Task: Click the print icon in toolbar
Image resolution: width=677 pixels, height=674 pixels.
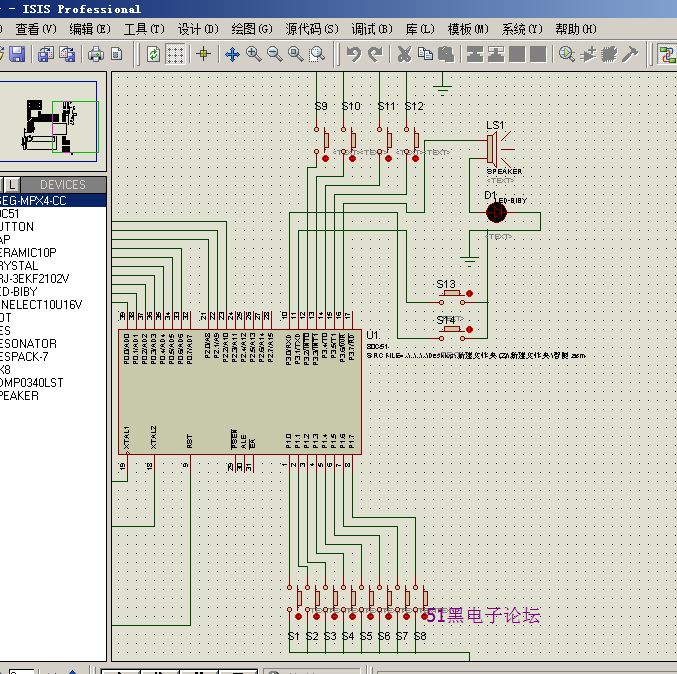Action: (x=96, y=54)
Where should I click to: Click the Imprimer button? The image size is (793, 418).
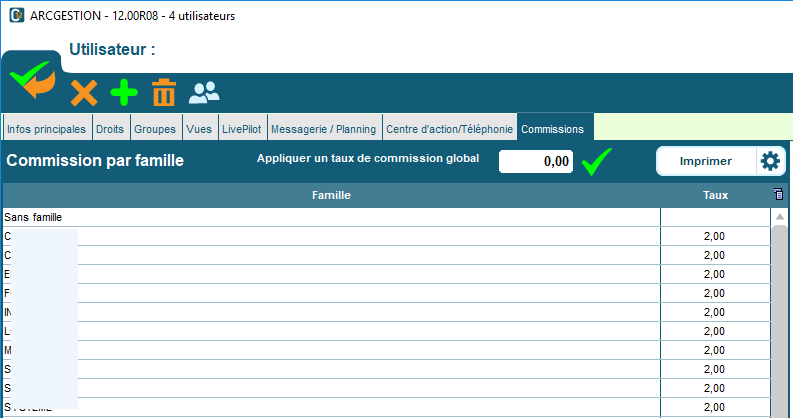point(706,161)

■ Exercise aim ■
Exact copies of all the entries are needed; output them without the pictures.

■ Solution below ■
Task: Click the print icon in toolbar
Image resolution: width=677 pixels, height=674 pixels.
Action: (x=96, y=54)
Where should I click to: Click the Imprimer button? The image size is (793, 418).
point(706,161)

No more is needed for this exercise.